[Directive] Please extract the entries that open with the line containing "Screen dimensions: 800x800" and close with the line containing "coord(232,140)", both lines included, and reproduce them verbatim.

** start Given data **

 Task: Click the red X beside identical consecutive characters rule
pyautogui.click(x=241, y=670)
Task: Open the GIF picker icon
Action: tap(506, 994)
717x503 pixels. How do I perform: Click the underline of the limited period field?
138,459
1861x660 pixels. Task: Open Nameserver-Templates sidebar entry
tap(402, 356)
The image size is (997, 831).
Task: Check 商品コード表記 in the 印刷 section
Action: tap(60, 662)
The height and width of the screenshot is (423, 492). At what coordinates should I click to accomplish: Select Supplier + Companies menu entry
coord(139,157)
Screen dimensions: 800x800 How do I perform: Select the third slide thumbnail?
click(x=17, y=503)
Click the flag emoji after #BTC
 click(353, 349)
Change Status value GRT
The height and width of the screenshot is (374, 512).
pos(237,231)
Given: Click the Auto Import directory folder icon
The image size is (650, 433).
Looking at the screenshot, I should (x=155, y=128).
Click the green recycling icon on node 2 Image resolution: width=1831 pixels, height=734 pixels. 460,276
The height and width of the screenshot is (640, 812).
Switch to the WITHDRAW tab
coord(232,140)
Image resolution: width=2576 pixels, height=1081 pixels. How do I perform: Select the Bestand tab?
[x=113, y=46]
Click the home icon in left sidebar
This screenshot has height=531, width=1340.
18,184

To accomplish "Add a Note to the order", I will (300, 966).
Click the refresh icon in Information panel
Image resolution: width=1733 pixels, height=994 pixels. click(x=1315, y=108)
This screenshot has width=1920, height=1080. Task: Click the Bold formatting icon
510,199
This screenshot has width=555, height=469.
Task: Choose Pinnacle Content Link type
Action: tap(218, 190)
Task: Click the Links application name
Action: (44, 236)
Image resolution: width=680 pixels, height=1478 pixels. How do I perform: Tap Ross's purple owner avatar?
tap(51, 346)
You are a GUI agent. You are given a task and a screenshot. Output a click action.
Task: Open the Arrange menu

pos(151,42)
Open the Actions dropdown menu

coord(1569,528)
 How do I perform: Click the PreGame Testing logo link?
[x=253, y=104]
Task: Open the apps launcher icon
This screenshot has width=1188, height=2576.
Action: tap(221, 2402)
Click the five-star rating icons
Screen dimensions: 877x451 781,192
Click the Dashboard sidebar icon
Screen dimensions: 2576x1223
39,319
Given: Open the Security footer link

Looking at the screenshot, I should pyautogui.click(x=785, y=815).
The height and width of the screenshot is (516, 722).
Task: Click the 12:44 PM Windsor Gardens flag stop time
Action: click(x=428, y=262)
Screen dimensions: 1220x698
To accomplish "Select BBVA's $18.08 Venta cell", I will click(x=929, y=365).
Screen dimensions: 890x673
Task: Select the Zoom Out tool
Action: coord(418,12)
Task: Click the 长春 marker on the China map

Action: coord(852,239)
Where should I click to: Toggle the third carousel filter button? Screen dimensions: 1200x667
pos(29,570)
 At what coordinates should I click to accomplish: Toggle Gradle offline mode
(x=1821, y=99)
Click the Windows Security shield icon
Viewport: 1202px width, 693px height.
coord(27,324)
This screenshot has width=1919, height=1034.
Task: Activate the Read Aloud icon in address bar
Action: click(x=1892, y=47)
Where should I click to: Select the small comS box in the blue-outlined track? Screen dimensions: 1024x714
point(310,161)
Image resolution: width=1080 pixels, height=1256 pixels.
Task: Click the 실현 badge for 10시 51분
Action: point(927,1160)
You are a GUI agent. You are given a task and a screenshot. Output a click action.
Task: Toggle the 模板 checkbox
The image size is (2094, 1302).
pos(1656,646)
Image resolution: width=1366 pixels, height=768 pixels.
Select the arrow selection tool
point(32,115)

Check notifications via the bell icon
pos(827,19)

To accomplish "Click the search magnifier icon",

** end Given data **

[Task response]
Screen dimensions: 800x800 How do I perform: Select the third slide thumbnail?
click(x=17, y=503)
Click the flag emoji after #BTC
 click(353, 349)
Change Status value GRT
The height and width of the screenshot is (374, 512).
pos(237,231)
Given: Click the Auto Import directory folder icon
The image size is (650, 433).
Looking at the screenshot, I should (x=155, y=128).
Click the green recycling icon on node 2 Image resolution: width=1831 pixels, height=734 pixels. 460,276
The height and width of the screenshot is (640, 812).
Switch to the WITHDRAW tab
coord(232,140)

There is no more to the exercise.